- Parent company: Rounder Records
- Founded: 1981
- Founder: Duncan Browne, Bill Nowlin
- Distributor: Universal Music Group
- Genre: Ska, rocksteady, reggae, dancehall, dub
- Country of origin: U.S.
- Location: Burlington, Massachusetts

= Heartbeat Records =

American record label

Heartbeat Records is an independent record label based in Burlington, Massachusetts. The label specializes in Jamaican music.

Founded by reggae music enthusiasts Bill Nowlin and Duncan Brown, the label's first release was a vinyl LP reissue of Linton Kwesi Johnson's Dread Beat an' Blood (1981). In 1983, Chris Wilson was hired as VP of A&R and the label began their association with Studio One label founder Clement Dodd and released Best of Studio One, a compilation of Dodd-produced music by artists including Dennis Brown, Alton Ellis, The Gladiators, Marcia Griffiths, The Heptones, Slim Smith, Sugar Minott, and Johnny Osbourne, among others. Heartbeat has released over 60 Studio One albums. The label licensed music from a number of different Jamaican producers including Lee "Scratch" Perry, Joe Gibbs, Sonia Pottinger, Clancy Eccles, Alvin Ranglin, Duke Reid, Niney the Observer, Sly & Robbie, Steely & Clevie, and Lloyd Daley. The label financed and booked the Heartbeat Culture Splash Tour, consisting of Michael Rose, Sister Carol, the Meditations, Derrick Morgan, and the S.A.N.E. band, that toured the United States in 1996. In 2000, Heartbeat Records received a Grammy Award for Burning Spear's Heartbeat album entitled Calling Rastafari (1999) which has since been deleted from the catalog. Heartbeat Records won Boston magazine's Best of Boston 2000 award for Best Record Label. In January 2007, Heartbeat moved to Burlington, Massachusetts. The same year, Heartbeat started the web site and podcast entitled the Heartbeat Reggae Podcast.

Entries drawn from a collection
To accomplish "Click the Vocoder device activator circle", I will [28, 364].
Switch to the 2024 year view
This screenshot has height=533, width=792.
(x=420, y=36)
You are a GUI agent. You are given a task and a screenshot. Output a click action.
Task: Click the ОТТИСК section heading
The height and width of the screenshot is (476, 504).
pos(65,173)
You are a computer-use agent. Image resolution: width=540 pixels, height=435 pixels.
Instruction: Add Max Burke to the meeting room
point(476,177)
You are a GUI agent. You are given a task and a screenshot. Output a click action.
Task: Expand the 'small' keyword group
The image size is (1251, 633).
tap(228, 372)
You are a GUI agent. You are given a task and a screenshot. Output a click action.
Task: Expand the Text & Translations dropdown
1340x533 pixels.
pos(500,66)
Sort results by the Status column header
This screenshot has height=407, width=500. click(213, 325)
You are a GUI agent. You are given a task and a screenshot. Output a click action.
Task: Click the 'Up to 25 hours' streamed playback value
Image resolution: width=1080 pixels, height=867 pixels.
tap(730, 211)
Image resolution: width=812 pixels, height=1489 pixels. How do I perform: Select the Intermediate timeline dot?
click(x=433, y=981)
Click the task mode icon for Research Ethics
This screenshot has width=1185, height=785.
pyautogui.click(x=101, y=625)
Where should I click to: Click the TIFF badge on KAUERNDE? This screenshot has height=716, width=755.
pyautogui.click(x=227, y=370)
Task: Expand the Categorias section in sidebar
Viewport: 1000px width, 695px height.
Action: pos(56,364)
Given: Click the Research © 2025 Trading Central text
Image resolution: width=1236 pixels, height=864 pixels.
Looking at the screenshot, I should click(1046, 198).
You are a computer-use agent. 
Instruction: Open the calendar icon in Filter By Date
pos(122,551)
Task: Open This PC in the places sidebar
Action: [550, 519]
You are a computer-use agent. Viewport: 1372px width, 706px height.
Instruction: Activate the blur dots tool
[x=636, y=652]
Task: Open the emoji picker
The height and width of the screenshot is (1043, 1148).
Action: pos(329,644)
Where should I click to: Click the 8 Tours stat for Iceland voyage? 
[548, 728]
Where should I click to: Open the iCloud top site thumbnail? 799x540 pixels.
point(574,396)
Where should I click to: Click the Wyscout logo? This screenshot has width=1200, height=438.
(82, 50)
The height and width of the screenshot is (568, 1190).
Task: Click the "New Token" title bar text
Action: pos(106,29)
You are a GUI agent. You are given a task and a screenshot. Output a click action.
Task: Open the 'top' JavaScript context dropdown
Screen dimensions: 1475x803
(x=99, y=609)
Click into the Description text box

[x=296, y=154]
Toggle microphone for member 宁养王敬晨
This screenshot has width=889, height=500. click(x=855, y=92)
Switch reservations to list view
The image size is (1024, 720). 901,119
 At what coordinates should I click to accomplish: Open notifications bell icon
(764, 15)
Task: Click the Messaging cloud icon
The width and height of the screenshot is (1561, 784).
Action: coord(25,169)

TASK 1: Condense the paragraph of the Heartbeat Records article that opens "Founded by reggae music enthusiasts" into a bulleted list that keeps its main facts.
TASK 2: List every genre the Heartbeat Records article gives for the label.
TASK 3: Reproduce the Heartbeat Records article verbatim, beginning at the words "- Parent company: Rounder" and stopping after "of origin: U.S.".
Rely on the Heartbeat Records article alone for every answer.

SOLUTION 1:
- Founders: reggae enthusiasts Bill Nowlin and Duncan Brown
- First release: a vinyl LP reissue of Linton Kwesi Johnson's Dread Beat an' Blood (1981)
- 1983: Chris Wilson was hired as VP of A&R. The label began working with Studio One founder Clement Dodd and released Best of Studio One, a compilation of Dodd-produced music by Dennis Brown, Alton Ellis, The Gladiators and others.
- Studio One catalog: over 60 albums released
- Licensing: music from Jamaican producers including Lee "Scratch" Perry, Joe Gibbs, Sonia Pottinger, Duke Reid and Sly & Robbie
- 1996: The label financed and booked the Heartbeat Culture Splash Tour of the United States, featuring Michael Rose, Sister Carol, the Meditations, Derrick Morgan and the S.A.N.E. band.
- 2000: The label received a Grammy Award for Burning Spear's Calling Rastafari (1999), which has since been deleted from the catalog. It also won Boston magazine's Best of Boston 2000 award for Best Record Label.
- 2007: In January the label moved to Burlington, Massachusetts. The same year it launched the Heartbeat Reggae Podcast and web site.

SOLUTION 2:
- Ska
- Rocksteady
- Reggae
- Dancehall
- Dub

SOLUTION 3:
- Parent company: Rounder Records
- Founded: 1981
- Founder: Duncan Browne, Bill Nowlin
- Distributor: Universal Music Group
- Genre: Ska, rocksteady, reggae, dancehall, dub
- Country of origin: U.S.